Several other medical and health research professionals are featured in the DVD, including:

  • Naturopath Pam Popper, ND—executive director of the Wellness Forum, which offers educational programs to help individuals improve their health and companies reduce their healthcare costs; she also lectures and writes, and is a consultant with Whole Foods Market.
  • Alona Pulde, MD, and Matthew Lederman, MD—Alona and Matt both trained to be cardiologists, but came upon the works of Campbell, John McDougall, and Esselstyn; now they incorporate a whole-foods, plant-based diet as an integral part of their private medical practice.
  • Gene Baur—author of Farm Sanctuary: Changing Hearts and Minds about Animals and Food, Mr. Baur stresses the humanitarian aspect of ceasing the violence against other sentient beings for the purpose of eating them or wearing them.

Combine the commentary from the above professionals with actual life-saving stories of those who participate in the FOK practice, and the book makes for a mind-opening experience. And I haven’t even mentioned the environmental impact of animal consumption [if every American simply reduced chicken consumption by one meal per week, the CO2 savings would be equivalent to removing 500,000 cars from the road]. As Roger Ebert states on the jacket of the documentary DVD, “This movie can save your life.”
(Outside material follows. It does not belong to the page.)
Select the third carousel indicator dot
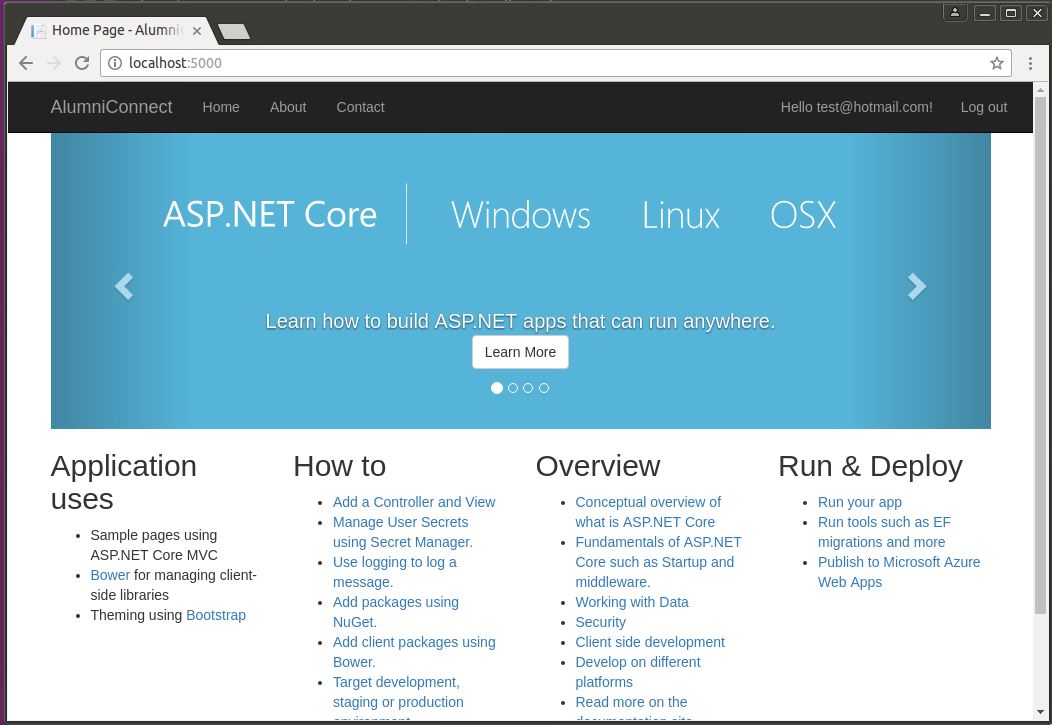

Needless to speculate, but certainly worthwhile to do so, ‘walking through the door’ of SunFLOWerfood-driven health and well being has enormous political ramifications. Ending violence toward other animals will certainly translate to ending violence toward other human beings, and we can live with the health and love for life that Nature meant us to have.

[1] Veganism is the practice of abstaining from the use of animal products. Ethical vegans reject the commodity status of animals and the use of animal products for any purpose, while dietary vegans or strict vegetarians eliminate them from their diet only.